Loans are a topic that scare a lot of people, and it is certainly understandable why this is the case. In terms of bad press, few topics get it worse than these. Debt is not exactly something that people want to rack up, after all, and credit agreements tend to lead to that result. So, it only makes sense that this is the case.
Are they really something to be so feared, though? Perhaps we can view them through a different lens and understand how they have become such a necessary and integral part of our capitalistic societies. Today, that is precisely what I seek to offer to you.
Now, if you still have reservations once you finish this piece, I understand. Minds will not change in just a day, and honestly, it is more than fair not to want to take out a bunch of loans. That is hardly what I am suggesting. Instead, I want to explain how you can utilize them wisely to achieve certain goals in your life.
For anyone who is interested in that pitch, I highly recommend that you stick around! I will be going in depth about the different types that exist and how each of them can serve its own unique purpose. Hopefully, it will help you decide if it might be right for you, as well as provide some insight on where to start looking!
The Basics: What is a Loan?
To some readers, it may appear inane to start here. Who does not know what one of these is, right? It seems like we hear about them constantly, whether it is in our media or otherwise. There are a million websites like this one, which give their own definitions.
So – why am I retreading old ground? I have my reasons, of course. Primarily, I find that providing readers with various perspectives on one topic can be beneficial to their overall understanding of it. Thus, for the sake of this article, we shall define a loan as an agreement between two parties that involves one person borrowing either property, an item, or funds, with the expectation that it will be paid back or returned at a later, agreed to date.
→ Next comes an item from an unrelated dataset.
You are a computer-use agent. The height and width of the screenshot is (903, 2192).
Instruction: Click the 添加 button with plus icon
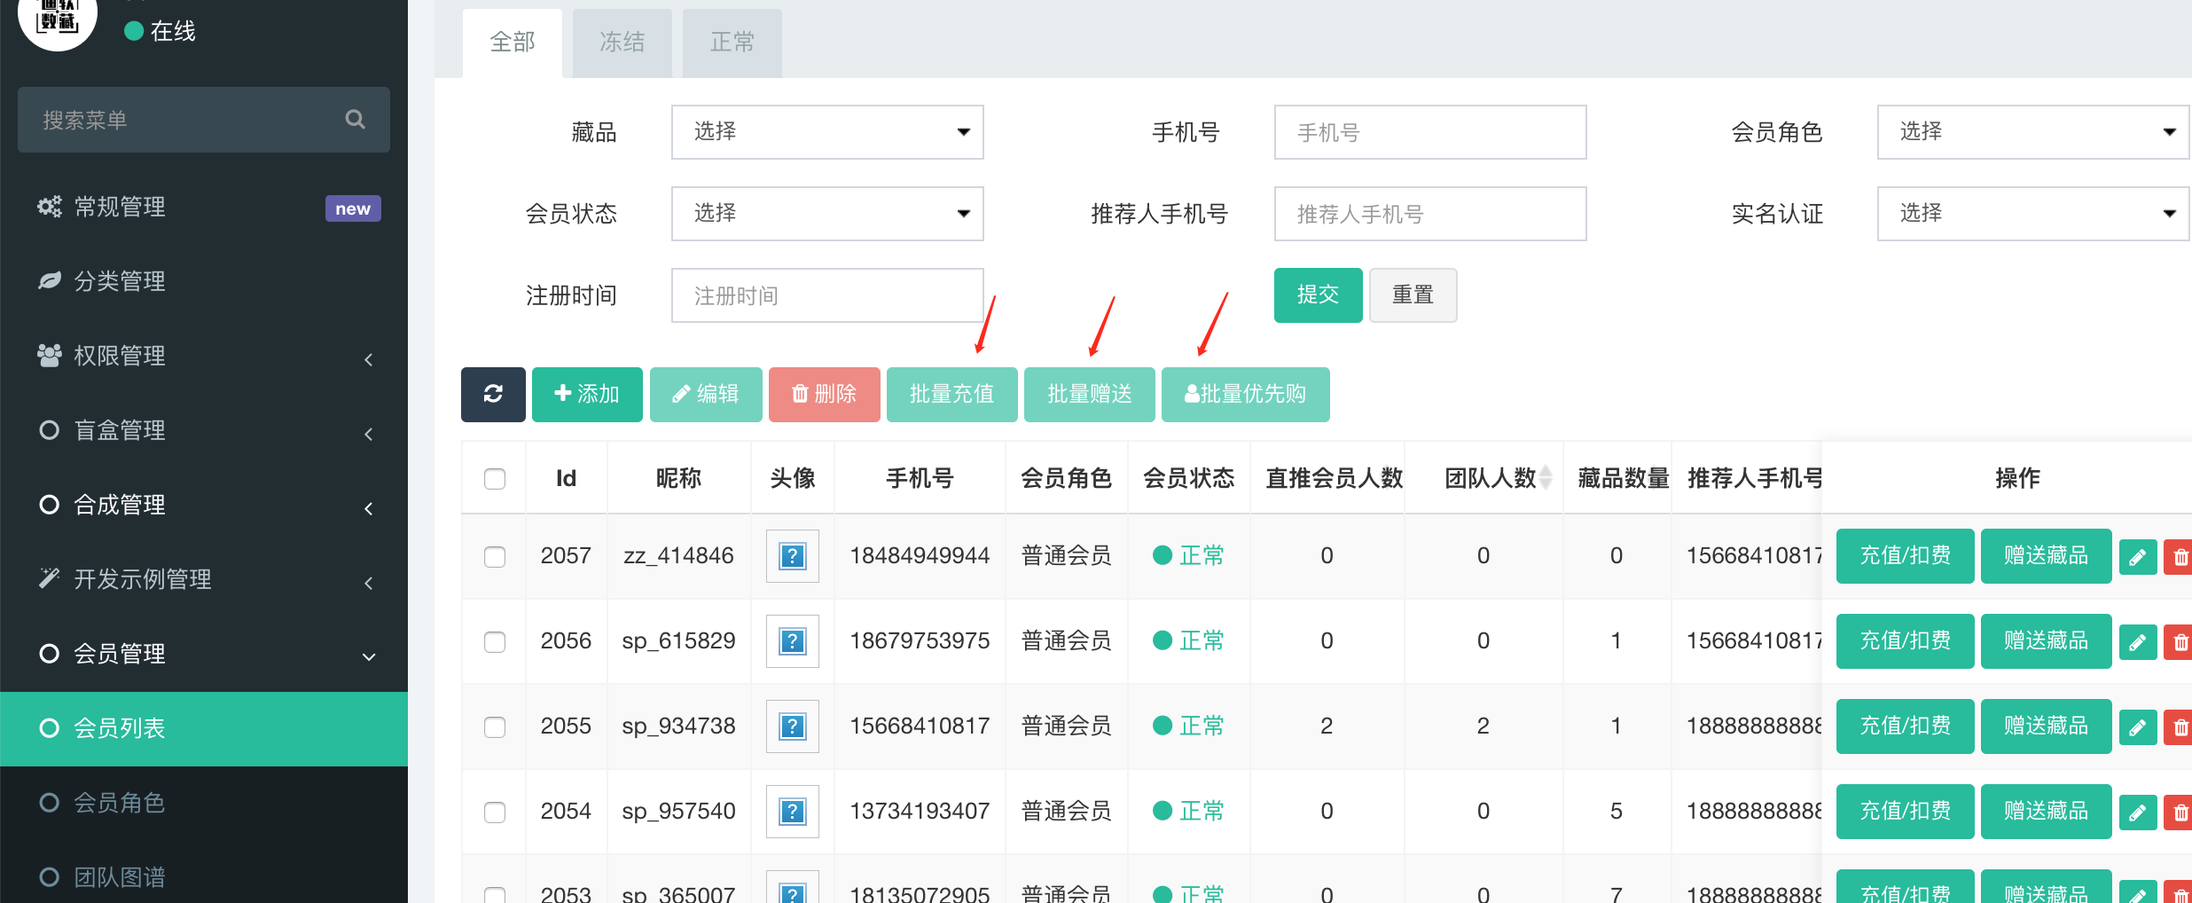tap(587, 394)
I know, I know. Long winded, right? Would you believe that a ton of other sources get even more complex and technical with it? I do hope that what I have offered is at least digestible. If not, though, don’t worry. There will be plenty more to cover here today! For now, I am going to delve into the different types that are out there.
Mortgages
I am getting this one out of the way first, since it is not overly pertinent to the rest of this article. With that being said, though, it is one that you should be familiar with. You see, pretty much everyone who decides to purchase a property or home will need to do so via a mortgage.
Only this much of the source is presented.